While the above risks are important, it is essential to realize that humans are not free from implicit biases. For instance, cardiologists are trained to recognize symptoms of coronary artery disease more frequently in men, resulting in underdiagnosis in women. The advantage of data and algorithms is that biases may be detected, corrected, or prevented. From the study’s outset, during the data collection phase, investigators should strive for a representative training dataset that resembles the data distribution the algorithm would encounter once deployed. Before model development, guidelines have been defined to assess the risk of algorithmic bias, such as the PROBAST tool. Likewise, new techniques for the modeling phase are emerging that can help to mitigate bias, such as adversarial debiasing. Lastly, dedicated tools have been developed to evaluate the fairness of algorithms along a variety of fairness definitions, like the open-source Python library AI Fairness 360.
When the above considerations are not managed adequately, an AI system may make mistakes. This raises the intricate question of (moral) accountability, which becomes increasingly pressing with more clinical applications in place. However, the traditional notion of accountability is problematic in the context of an AI system. It is questionable whether a clinician can be held responsible for such a system’s decisions. Furthermore, the system’s complexity can make it infeasible for the clinician, and sometimes even the designer, to understand precisely why certain decisions are made. Therefore, we anticipate that the introduction of AI in clinical medicine will first be limited to decision support systems, with the final clinical decision to be made by the caring physician.

Clinical implementation

Despite exciting showcases, AI has been criticized for underdelivering tangible clinical impact.
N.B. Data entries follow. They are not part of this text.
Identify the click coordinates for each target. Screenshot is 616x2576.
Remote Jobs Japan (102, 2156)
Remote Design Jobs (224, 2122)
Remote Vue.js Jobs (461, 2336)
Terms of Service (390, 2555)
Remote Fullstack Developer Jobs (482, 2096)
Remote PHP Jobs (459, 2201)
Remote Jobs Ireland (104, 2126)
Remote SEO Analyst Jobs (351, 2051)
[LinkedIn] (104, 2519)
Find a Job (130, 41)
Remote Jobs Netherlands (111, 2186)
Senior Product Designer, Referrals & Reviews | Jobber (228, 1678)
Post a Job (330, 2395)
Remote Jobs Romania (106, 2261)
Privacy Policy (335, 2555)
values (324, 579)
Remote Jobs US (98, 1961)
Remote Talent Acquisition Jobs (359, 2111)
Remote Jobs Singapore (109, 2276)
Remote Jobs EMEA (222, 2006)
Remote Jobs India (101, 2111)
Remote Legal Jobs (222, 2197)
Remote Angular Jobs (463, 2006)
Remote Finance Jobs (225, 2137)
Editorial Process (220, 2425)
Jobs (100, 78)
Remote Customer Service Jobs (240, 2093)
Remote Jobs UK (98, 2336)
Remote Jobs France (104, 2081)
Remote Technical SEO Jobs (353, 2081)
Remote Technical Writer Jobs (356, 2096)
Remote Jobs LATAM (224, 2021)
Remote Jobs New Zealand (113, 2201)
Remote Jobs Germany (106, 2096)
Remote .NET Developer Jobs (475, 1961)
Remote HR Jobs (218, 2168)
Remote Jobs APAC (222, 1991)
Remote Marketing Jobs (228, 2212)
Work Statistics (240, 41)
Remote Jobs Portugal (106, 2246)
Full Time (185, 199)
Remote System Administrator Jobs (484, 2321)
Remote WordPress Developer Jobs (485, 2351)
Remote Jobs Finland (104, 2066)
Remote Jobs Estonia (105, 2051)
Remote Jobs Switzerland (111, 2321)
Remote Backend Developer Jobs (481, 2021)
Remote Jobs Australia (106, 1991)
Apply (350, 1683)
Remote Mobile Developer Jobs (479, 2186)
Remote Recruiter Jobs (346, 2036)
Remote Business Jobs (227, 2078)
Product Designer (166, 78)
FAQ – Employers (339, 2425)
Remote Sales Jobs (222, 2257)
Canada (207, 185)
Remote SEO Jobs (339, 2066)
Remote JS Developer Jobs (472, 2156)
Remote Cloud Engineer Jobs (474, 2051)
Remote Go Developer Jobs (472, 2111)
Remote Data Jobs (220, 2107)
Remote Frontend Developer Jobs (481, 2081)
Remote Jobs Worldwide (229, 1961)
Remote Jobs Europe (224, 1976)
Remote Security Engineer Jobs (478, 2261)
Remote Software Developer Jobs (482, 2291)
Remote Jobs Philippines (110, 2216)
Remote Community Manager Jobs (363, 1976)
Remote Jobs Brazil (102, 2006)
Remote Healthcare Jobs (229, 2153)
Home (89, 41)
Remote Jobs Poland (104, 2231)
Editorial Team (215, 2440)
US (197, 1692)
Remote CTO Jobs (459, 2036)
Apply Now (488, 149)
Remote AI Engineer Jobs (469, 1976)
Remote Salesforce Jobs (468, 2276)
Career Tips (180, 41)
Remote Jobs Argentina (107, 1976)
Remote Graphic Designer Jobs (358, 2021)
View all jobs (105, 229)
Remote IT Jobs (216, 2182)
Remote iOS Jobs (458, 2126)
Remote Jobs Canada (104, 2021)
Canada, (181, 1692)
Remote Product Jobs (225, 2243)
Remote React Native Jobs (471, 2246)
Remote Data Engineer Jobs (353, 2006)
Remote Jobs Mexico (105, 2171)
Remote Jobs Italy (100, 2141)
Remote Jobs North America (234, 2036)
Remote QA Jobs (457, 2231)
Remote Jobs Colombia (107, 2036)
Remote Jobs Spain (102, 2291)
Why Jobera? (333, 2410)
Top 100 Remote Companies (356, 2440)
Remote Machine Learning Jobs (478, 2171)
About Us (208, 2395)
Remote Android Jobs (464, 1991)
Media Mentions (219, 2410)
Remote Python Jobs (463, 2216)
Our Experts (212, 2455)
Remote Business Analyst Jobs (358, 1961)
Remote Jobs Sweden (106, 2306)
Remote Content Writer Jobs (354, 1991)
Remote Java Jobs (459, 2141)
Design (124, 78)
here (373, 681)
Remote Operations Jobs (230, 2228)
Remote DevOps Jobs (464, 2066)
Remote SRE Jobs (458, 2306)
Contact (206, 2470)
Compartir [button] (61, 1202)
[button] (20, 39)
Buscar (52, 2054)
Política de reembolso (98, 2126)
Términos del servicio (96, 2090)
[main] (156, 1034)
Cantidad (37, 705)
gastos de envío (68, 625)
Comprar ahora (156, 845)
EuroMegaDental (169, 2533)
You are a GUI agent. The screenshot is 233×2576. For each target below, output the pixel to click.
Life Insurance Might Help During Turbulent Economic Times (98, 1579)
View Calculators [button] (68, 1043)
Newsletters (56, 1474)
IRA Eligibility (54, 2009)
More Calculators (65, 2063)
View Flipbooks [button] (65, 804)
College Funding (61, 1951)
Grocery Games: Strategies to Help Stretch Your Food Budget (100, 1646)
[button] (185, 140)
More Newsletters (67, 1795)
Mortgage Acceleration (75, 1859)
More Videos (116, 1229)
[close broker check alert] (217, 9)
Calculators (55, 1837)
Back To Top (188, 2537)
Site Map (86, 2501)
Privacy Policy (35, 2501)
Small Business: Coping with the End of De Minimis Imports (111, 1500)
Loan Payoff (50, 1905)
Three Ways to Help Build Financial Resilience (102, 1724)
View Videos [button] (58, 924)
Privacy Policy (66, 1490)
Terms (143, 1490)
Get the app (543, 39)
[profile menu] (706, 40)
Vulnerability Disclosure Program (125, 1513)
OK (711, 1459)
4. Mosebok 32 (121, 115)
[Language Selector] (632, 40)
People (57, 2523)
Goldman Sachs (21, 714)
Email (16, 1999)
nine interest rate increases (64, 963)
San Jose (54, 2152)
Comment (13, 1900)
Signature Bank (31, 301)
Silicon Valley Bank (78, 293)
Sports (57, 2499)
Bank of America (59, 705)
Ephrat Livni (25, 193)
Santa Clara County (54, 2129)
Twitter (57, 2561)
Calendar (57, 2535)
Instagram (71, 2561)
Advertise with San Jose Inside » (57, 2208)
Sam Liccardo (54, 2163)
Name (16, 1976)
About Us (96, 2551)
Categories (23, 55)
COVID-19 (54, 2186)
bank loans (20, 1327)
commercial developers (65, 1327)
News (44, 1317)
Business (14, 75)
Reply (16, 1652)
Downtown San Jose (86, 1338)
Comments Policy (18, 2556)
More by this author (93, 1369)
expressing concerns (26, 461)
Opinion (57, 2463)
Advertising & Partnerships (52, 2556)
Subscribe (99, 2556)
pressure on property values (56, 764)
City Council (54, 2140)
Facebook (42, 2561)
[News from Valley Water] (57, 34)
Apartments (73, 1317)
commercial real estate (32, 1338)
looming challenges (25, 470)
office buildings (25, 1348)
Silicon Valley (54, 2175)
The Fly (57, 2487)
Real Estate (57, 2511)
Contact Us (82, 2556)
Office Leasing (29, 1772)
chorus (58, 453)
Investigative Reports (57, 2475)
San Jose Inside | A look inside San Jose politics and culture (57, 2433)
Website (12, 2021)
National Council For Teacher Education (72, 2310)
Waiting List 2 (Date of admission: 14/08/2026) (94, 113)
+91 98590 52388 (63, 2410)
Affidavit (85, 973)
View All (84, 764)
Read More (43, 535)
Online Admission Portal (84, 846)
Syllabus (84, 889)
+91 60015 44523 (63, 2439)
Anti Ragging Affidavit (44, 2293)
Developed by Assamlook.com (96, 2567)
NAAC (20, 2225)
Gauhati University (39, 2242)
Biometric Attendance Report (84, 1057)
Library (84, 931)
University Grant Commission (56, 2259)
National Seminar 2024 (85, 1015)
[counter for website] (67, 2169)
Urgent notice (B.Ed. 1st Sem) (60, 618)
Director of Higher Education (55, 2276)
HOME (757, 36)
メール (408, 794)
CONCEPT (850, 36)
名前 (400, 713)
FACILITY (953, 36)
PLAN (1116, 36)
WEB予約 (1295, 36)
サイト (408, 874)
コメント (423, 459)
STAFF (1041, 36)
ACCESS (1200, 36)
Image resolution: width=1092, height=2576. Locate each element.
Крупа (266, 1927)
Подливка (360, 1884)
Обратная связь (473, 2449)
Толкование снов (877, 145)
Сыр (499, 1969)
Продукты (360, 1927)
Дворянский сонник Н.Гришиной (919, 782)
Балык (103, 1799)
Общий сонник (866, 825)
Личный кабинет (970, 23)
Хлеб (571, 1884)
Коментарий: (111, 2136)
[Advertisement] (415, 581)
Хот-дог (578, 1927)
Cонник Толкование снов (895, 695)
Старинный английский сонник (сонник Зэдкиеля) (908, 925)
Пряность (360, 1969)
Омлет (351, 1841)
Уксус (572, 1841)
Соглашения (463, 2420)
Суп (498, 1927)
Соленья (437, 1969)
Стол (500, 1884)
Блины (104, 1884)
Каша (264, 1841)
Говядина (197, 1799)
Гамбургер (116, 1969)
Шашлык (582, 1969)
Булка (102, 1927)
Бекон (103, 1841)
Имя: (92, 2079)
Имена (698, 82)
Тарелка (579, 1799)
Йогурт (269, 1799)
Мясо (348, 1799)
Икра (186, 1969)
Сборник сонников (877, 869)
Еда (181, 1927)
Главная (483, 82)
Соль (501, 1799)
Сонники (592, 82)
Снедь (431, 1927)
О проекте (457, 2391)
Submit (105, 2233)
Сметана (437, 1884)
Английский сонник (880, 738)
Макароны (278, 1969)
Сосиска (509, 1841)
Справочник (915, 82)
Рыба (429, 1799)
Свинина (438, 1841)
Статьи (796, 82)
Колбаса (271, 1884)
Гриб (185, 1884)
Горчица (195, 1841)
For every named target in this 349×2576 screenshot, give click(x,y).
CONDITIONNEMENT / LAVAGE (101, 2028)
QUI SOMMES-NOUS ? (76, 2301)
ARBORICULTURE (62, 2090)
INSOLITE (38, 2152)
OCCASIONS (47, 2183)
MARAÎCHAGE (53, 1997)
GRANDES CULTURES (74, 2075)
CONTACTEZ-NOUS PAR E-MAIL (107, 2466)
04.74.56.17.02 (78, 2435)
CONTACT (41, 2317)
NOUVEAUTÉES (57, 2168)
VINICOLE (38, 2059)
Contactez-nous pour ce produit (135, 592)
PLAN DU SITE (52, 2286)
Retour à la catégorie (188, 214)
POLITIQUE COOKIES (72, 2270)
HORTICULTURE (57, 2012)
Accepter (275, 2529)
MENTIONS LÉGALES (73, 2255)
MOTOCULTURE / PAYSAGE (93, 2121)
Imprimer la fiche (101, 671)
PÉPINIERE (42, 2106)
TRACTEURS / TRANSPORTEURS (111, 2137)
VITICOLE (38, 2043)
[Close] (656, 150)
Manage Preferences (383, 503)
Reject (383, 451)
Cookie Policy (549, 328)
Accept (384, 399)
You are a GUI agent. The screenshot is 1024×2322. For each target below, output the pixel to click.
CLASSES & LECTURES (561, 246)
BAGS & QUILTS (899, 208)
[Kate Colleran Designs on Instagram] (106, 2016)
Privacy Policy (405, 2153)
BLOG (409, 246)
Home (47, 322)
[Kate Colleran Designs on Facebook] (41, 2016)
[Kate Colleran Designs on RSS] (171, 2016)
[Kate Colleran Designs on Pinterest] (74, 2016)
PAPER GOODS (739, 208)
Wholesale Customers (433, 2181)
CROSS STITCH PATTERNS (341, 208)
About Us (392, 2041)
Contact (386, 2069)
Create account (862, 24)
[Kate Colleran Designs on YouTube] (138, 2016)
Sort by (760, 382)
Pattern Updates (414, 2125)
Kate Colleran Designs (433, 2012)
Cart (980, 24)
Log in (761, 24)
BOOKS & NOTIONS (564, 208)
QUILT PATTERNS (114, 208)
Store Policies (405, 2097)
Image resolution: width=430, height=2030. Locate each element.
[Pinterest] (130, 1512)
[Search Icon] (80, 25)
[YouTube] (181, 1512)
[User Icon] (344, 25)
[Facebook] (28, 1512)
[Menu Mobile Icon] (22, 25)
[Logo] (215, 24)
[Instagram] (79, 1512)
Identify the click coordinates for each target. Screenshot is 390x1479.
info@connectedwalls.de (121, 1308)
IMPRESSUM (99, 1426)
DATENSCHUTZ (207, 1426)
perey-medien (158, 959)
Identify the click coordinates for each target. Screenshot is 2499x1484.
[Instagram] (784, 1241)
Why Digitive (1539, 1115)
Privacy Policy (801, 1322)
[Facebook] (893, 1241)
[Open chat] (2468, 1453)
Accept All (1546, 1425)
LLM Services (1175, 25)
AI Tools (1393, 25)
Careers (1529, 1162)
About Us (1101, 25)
Translating solid AI models to effective action remains an open challenge and actual clinical use is still nascent. Recently, even with the surge of COVID-19-related AI research, the clinical value of AI applications remained limited. Important challenges for clinical implementation include questionable clinical advantages, inadequate reporting, and adoption and integration in clinical practices.
Developers of algorithms are also urged to be transparent and complete in their reporting to provide a fair view of improving patient care. RISE criteria (Regulatory aspects, Interpretability, Interoperability, Structured Data, and Evidence) can support overcoming major pitfalls in developing AI applications for clinical practice. Recently, the DECIDE-AI guideline has been introduced as a reporting checklist of AI-based (early-stage) clinical evaluation of decision support systems. In addition, clinicians and patients must adapt to working with and trusting new AI systems, and such behavioral change is notoriously hard. There is a need for (better) AI education for clinicians that will need to adapt to new roles and tools to support them in their decision-making. To smoothen this transition, integration into the medical education system has been proposed. The recent American Academy of Asthma, Allergy and Immunology workgroup has underscored a knowledge and an educational gap in the allergy and immunology field. Furthermore, interoperability of AI systems is vital to ensure that they can be integrated with existing clinical and technical workflows across sites and health systems.